Problem: Can you print the records verbatim, from the line with "Click the palette" up to and including the line with "pyautogui.click(x=288, y=18)", and nothing else?

Stored rows:
◇ ◇ ◇ ◇ ◇

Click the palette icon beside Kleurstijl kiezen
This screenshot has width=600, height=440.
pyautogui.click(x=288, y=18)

◇ ◇ ◇ ◇ ◇

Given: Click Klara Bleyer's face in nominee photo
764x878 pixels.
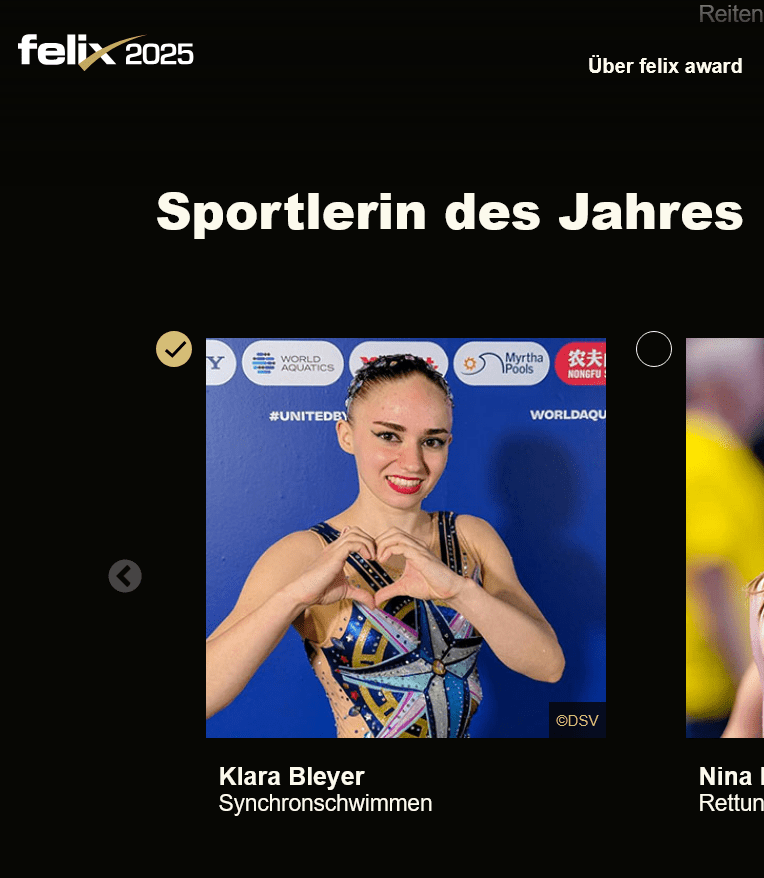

◇ ◇ ◇ ◇ ◇

Reply:
Click the palette icon beside Kleurstijl kiezen
This screenshot has width=600, height=440.
pyautogui.click(x=288, y=18)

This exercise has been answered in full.